PROBLEM TO WORK ON: Please repeat, exactly and without pictures, the lines of the entries below that run from the one containing "How do I perform: View" through the one containing "This screenshot has width=1562, height=1217.".

MATERIAL FOR THIS TASK:
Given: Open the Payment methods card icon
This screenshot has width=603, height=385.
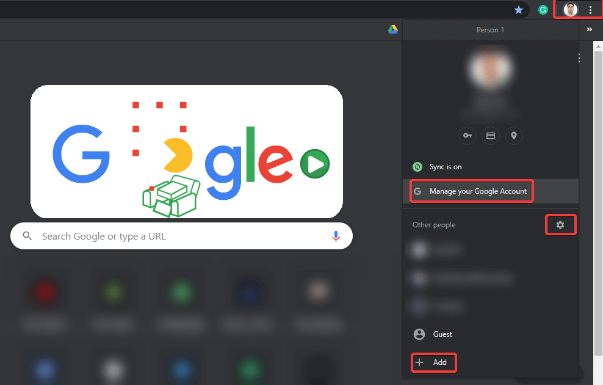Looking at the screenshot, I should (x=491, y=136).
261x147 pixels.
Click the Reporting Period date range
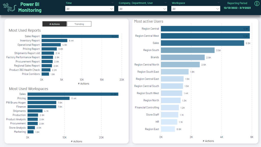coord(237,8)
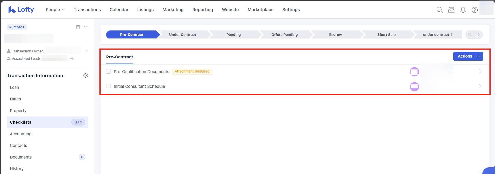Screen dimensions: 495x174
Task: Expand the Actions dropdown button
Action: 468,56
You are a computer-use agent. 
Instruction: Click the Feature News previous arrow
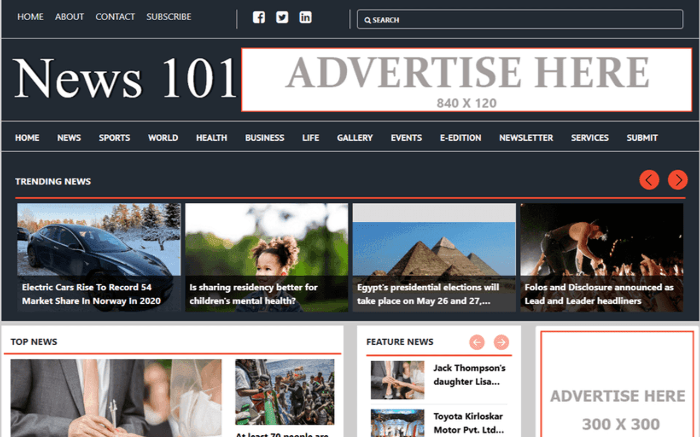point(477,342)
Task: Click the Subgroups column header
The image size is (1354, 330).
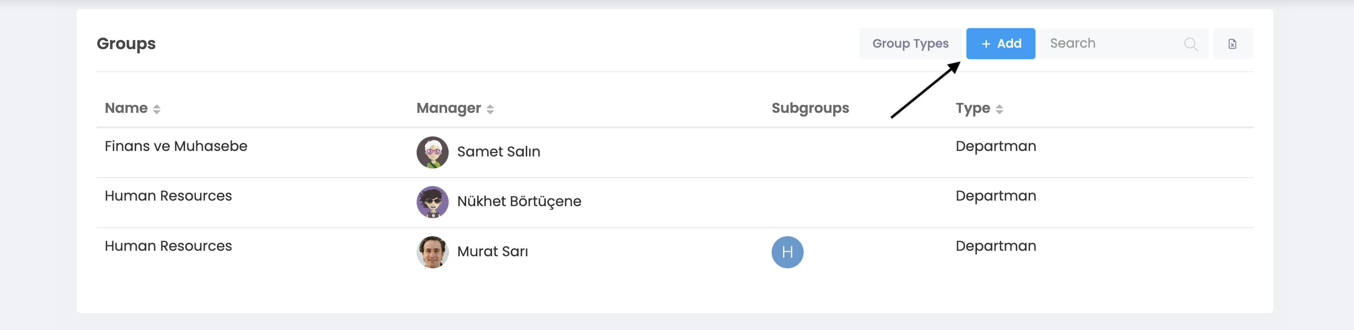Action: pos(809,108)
==
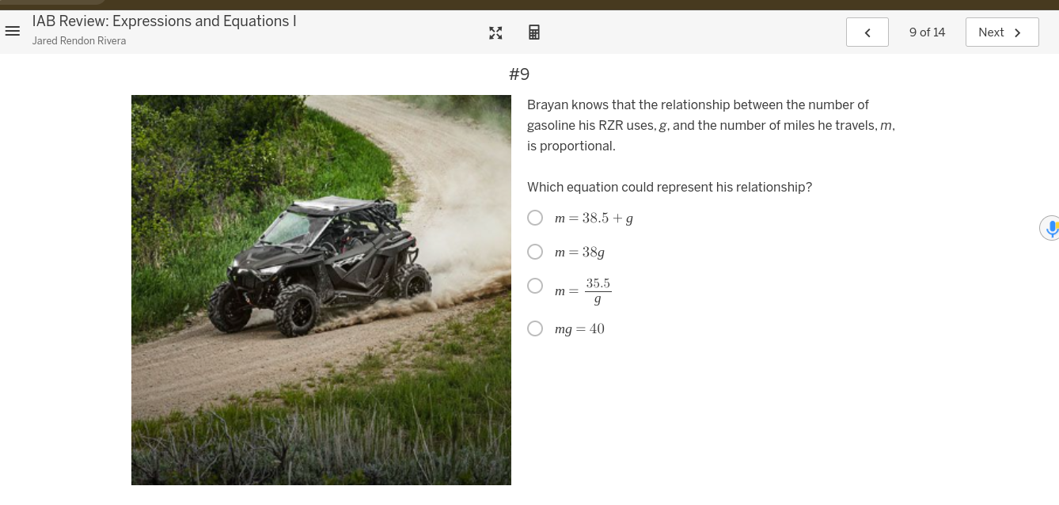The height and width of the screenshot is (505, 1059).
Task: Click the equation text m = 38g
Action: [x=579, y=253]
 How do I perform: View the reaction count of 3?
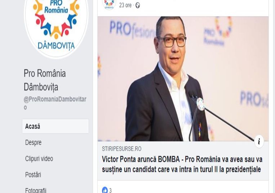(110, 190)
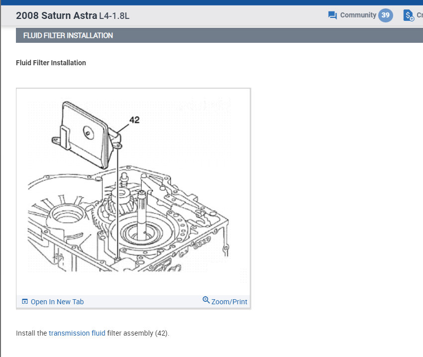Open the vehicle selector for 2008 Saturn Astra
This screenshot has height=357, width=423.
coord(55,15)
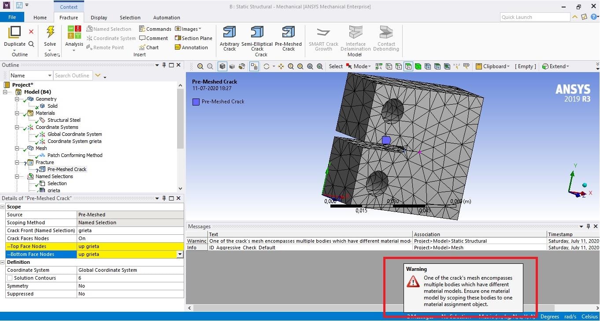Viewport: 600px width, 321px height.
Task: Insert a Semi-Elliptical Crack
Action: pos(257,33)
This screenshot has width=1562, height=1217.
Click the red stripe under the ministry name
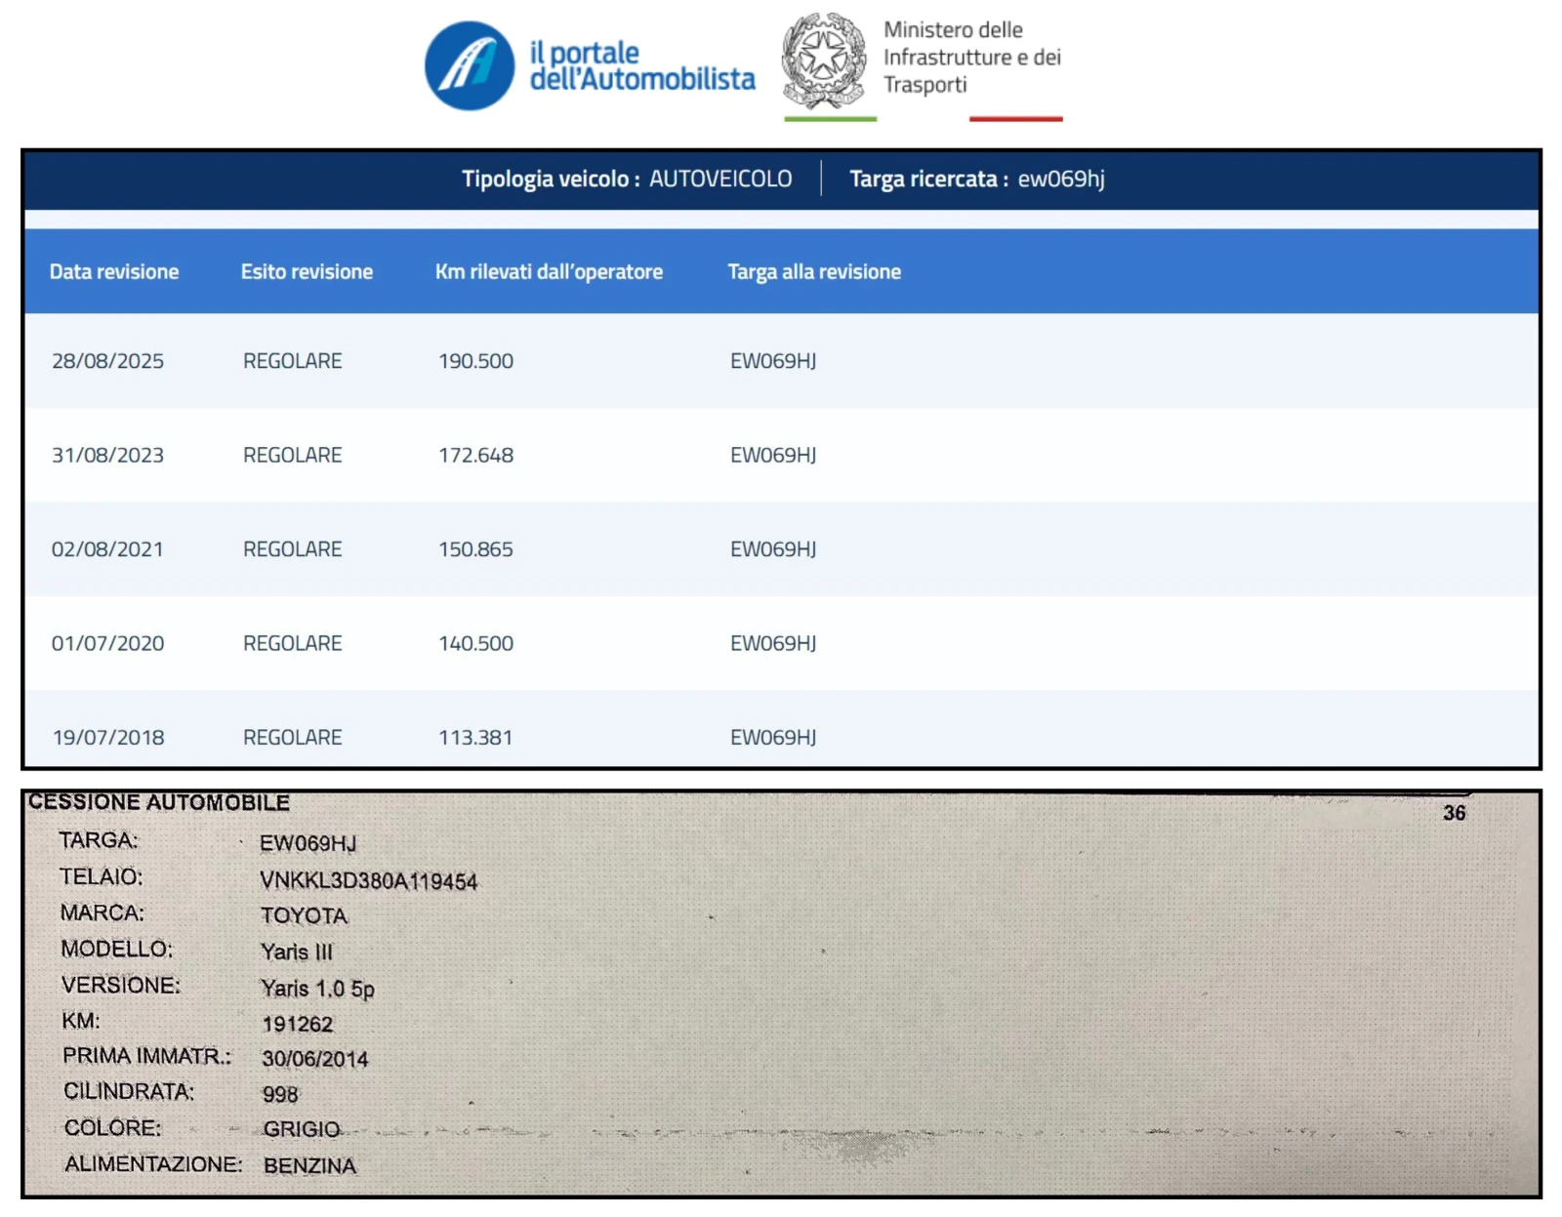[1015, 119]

EXERCISE ANSWER:
 How do I perform: View the reaction count of 3?
(110, 190)
Open the vehicle selector for 2008 Saturn Astra
This screenshot has height=357, width=423.
coord(55,15)
Viewport: 600px width, 321px height.
Task: Insert a Semi-Elliptical Crack
Action: pos(257,33)
This screenshot has width=1562, height=1217.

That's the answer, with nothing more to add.